Van Dijk pointed out that such resolution schemes were initially developed for banks but are now being extended to other types of firm including central counterparty clearing-houses or CCPs “because we have realised that some of those companies have become very big - as a result of regulation, actually – and may therefore need those resolution schemes as well.” Angela Hayes added her fears that conflicts of law between countries would cause severe problems for international companies, private banks among them, and would ensure that no such organisation could reach 'a holistic solution.' She agreed with van Dijk when he said: “I think it's more a skeleton than a real plan.”

The direction of travel for enforcement

Angela Hayes asked the audience about the UK's forthcoming Senior Managers' Regime (designed to focus accountability on a narrower group of senior decision makers than the existing Approved Persons Regime does) and the future (or 'direction of travel') of enforcement action against individuals. Under what circumstances, she mused, would it be fair and proper to hold a board member responsible for his bank's or financial firm's actions?

“If he believes that he is doing the right things, that he has put competent people in place with a good control mechanism but [he is wrong and] things go still wrong, and the FCA thinks of him as an incompetently good guy who tried to do the right thing but failed, do you think...that his career should be at an end and he should have a massive fine?”

Andrew Clark said no: “One of the dangers of that is 20/20 hindsight and, post event, it's easy to say that that was the wrong decision but at the time it may have been a perfectly fair decision. I spent three years helping to run the administration of Lehman Brothers. There was a big question about the culpability of the executives in the UK and whether they had done anything wrong, so I did quite a lot of investigating. What that came down to was that there was no conscious act to do anything improper - most of the problems were in the US - but there was a desire on the part of the regulator to find someone and blame them regardless. I'm worried about that retrospective [view that says] 'we can see it was wrong because look at the outcome.'”
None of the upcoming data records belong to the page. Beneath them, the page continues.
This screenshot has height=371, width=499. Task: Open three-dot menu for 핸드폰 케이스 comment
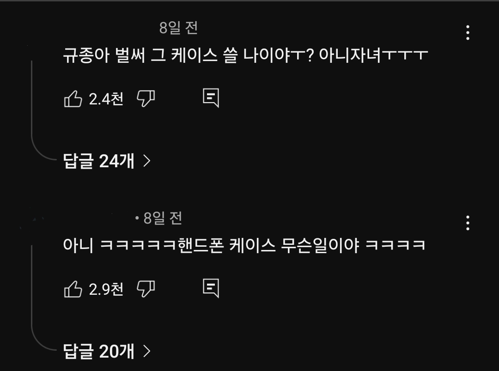468,223
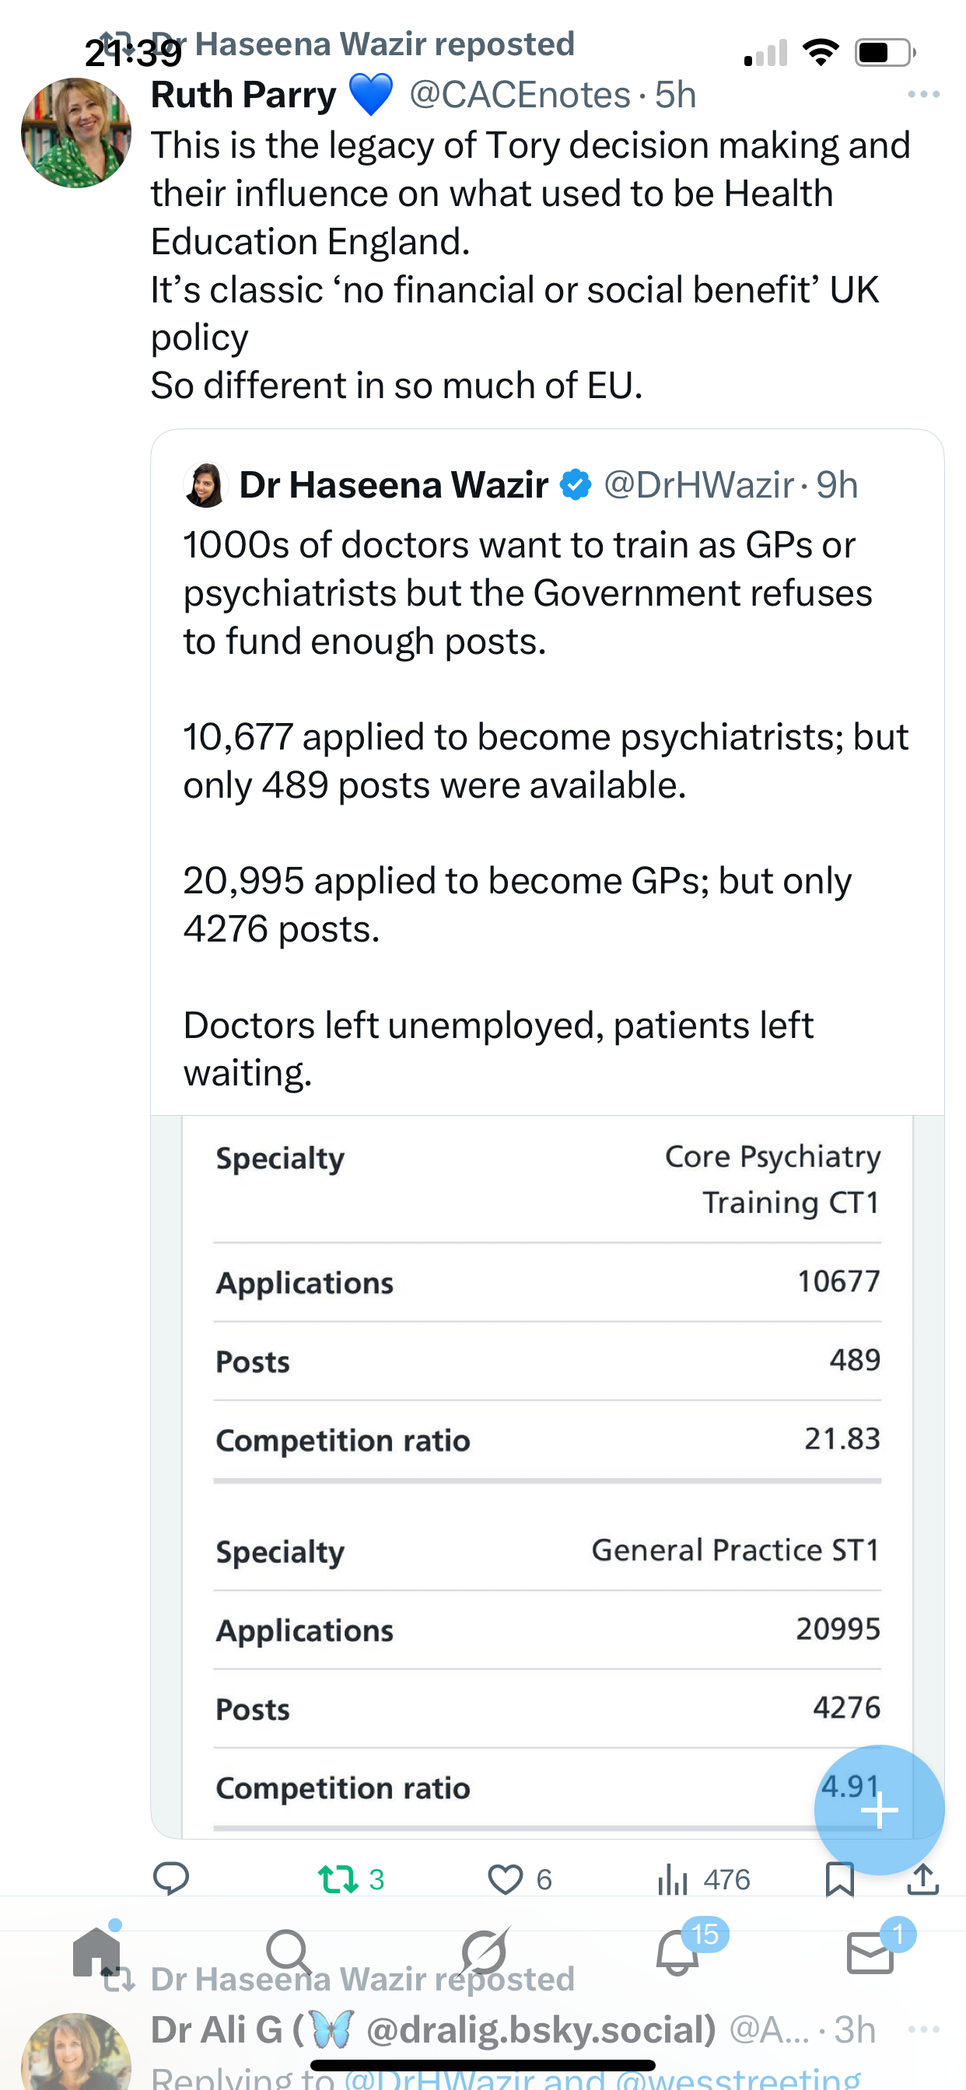966x2090 pixels.
Task: Bookmark Ruth Parry's post
Action: coord(839,1879)
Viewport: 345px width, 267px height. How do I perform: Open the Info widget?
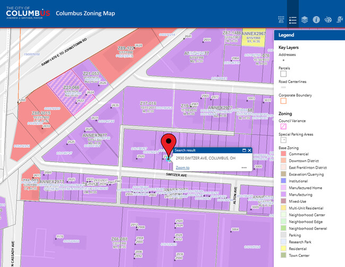pyautogui.click(x=316, y=20)
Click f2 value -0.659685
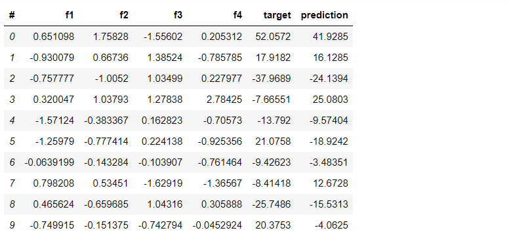 click(x=106, y=204)
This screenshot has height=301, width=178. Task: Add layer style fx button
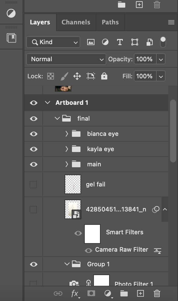75,294
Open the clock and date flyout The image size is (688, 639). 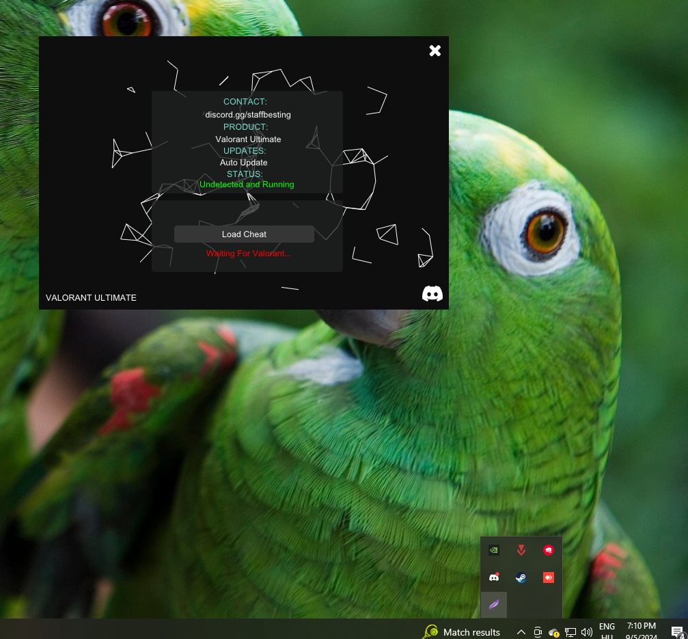coord(641,631)
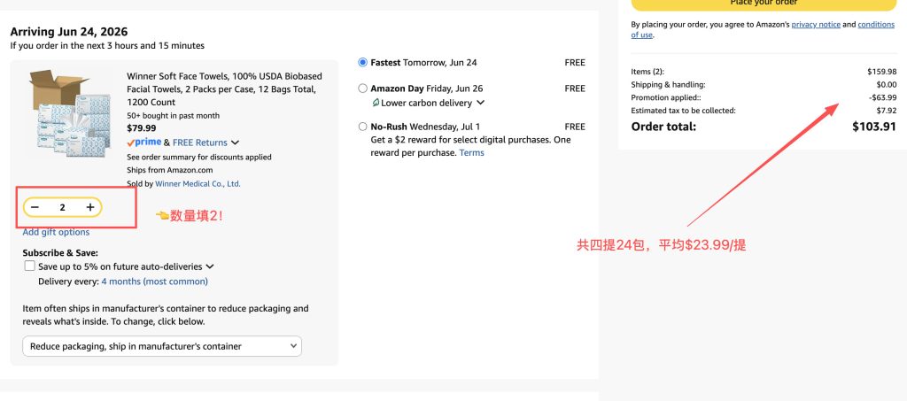Open the Reduce packaging dropdown
The width and height of the screenshot is (907, 401).
[162, 346]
The Dutchman added: “If you think about the mis-selling cases, a slightly different area, it's very interesting to look at endowment mortgages. At the time those mortgages were being offered, there wasn't anyone who would say that those products would not result in good outcomes for consumers. [Editor's note for readers outside the UK: In the 1980s product providers sold endowment policies alongside mortgages with promises that they would pay those mortgages off and produce additional returns. The stock market later fell, rendering the policies toxic.] Even the consumer bodies thought that it was a very good product. Macro-economic circumstances changed and endowment mortgages did not [benefit] some consumers. At the time the harm materialised it became very obvious where decisions had been wrong, but looking at it ex ante is very difficult. Also, there is a big difference between prudential risk (which can be managed to a large extent) and conduct risk (where events are unpredictable). Lastly, [this new regime] is a development that we haven't observed in any other country.”